Ja jestem Wyspiański ignorant
Do asesora Filipa Waschutza przychodzi Hirsz Singer - karczmarz z Bronowic. Prosi, by pomógł mu w sprawie rozwodowej. Stary Żyd postanawia zniszczyć swoje małżeństwo, ponieważ żona sprzeniewierzyła się wierze Dawidowej, udaje panią i nie chce siedzieć za szynkwasem. Córka zaś wynosi z karczmy wódkę dla krakowskich artystów lub przesiaduje z nimi w Jamie Michalika. Singer nie czuje się już Żydem. Opuściwszy rodzinne Bronowice, trafia do domu starców na Kazimierzu. Tam umiera.

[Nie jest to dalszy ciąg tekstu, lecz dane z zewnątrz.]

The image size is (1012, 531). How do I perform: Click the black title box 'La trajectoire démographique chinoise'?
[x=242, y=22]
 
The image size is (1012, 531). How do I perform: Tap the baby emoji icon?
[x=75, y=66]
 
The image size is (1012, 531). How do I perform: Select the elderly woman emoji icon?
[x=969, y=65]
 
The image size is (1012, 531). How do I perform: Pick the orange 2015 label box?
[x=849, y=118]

Bronowickiego Hirsza unieszczęśliwił poeta Stanisław Wyspiański. Bez pytania wsadził go do swojego dramatu "Wesele" i z prostego, nie wadzącego nikomu człowieka uczynił postać literacką. Wcisnął w usta bohatera jakąś historię o zaległych dzierżawach, stylizując go na złodzieja i chciwca, a z córki Pepki zrobił melancholijną i nawiedzoną Rachelę. Krótko mówiąc: zadrwił z nich. Co najgorsze Pepka dała się ponieść drwinie i uwierzywszy w swój kostium literacki, zaczęła na serio udawać postać z dramatu. Pomału wszystkim poprzewracało się w głowach, miastowi postanowili zgrywać się na chłopów, Żydzi chcieli grać panów, każdy chciał być kimś innym niż był. Jedyny Hirsz Singer zdecydował się na zachowanie tożsamości. Dlatego musiał umrzeć.

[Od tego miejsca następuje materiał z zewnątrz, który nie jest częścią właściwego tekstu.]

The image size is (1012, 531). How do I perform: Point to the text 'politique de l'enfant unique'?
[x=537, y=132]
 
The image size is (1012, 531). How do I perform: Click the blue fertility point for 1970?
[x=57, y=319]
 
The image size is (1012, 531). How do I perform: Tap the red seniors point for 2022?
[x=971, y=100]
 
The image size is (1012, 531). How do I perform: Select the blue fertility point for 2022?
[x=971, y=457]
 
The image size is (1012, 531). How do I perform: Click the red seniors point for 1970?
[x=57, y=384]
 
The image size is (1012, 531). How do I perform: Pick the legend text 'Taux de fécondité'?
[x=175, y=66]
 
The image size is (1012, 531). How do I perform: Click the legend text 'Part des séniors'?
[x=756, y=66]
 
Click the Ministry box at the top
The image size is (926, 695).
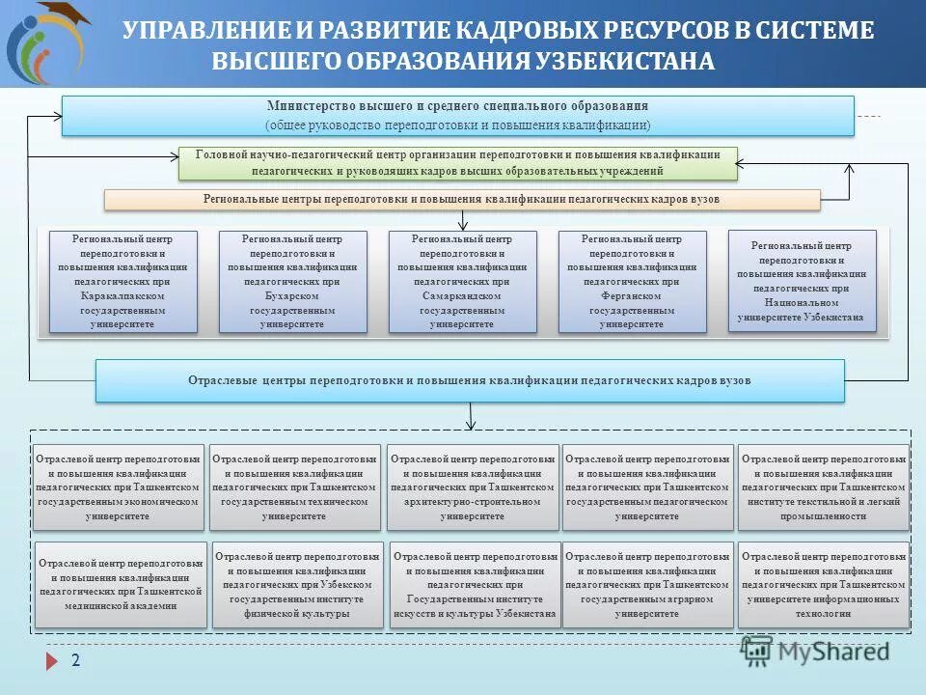(458, 116)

Wyspiańskiemu nigdy nie przyszło do głowy, by zainteresować się losami Żyda z "Wesela". Może nawet nie przypuszczał, że stał się on ofiarą fikcyjnych sztuczek, że jego rodzina straciła rozeznanie między rzeczywistością a teatrem. Przypisywał sobie raczej niebagatelne zasługi w rozsławieniu jego imienia. Och, ten mistrz Wyspiański! Niby taki dobry pisarz, a taki ignorant!

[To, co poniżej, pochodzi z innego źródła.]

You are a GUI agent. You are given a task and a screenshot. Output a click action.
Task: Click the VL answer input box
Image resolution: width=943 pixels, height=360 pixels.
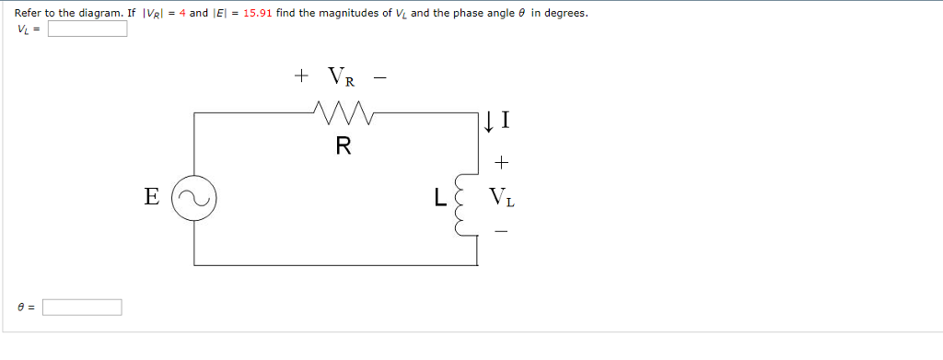tap(87, 29)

Historię rodzinnej degradacji, wg Romana Brandstaettera, opowiada na scenie przy ul. Sławkowskiej Jerzy Nowak. Któż zresztą inny mógłby zagrać tę bezbronną, sponiewieraną i smutną postać? Aktor, znany z wielu niepowtarzalnych kreacji żydowskich, nie ma sobie równego pośród plejady najlepszych artystów scen polskich. Filipa Waschutza kreuje w przedstawieniu Starego Teatru Tadeusz Malak (jednocześnie reżyser spektaklu). Asesor to człowiek dystyngowany i spokojny, traktujący swą obecność na scenie jedynie jako przygrywkę do wielkich monologów głównego bohatera. Poprzez kontrastowy dobór postaci, bardzo zróżnicowaną grę obu aktorów, spektakl nabiera rumieńców i treści. Nie jest to dzieło wybitne, bo i nie ma takich ambicji. Chodzi raczej o przyczynek do wspomnień o tym, co działo się w Krakowie, gdy bibliotekarzami byli Rydlowie, Akademią Sztuk Pięknych rządzili Tetmajerowie, a teatrem Pawlikowscy. Żeby wejść w klimat Młodej Polski wystarczy, jak się okazuje, dramatyczny dwugłos dobrych aktorów. Całe "Wesele" można natomiast obejrzeć w spektaklu Andrzeja Wajdy na dużej scenie Starego Teatru.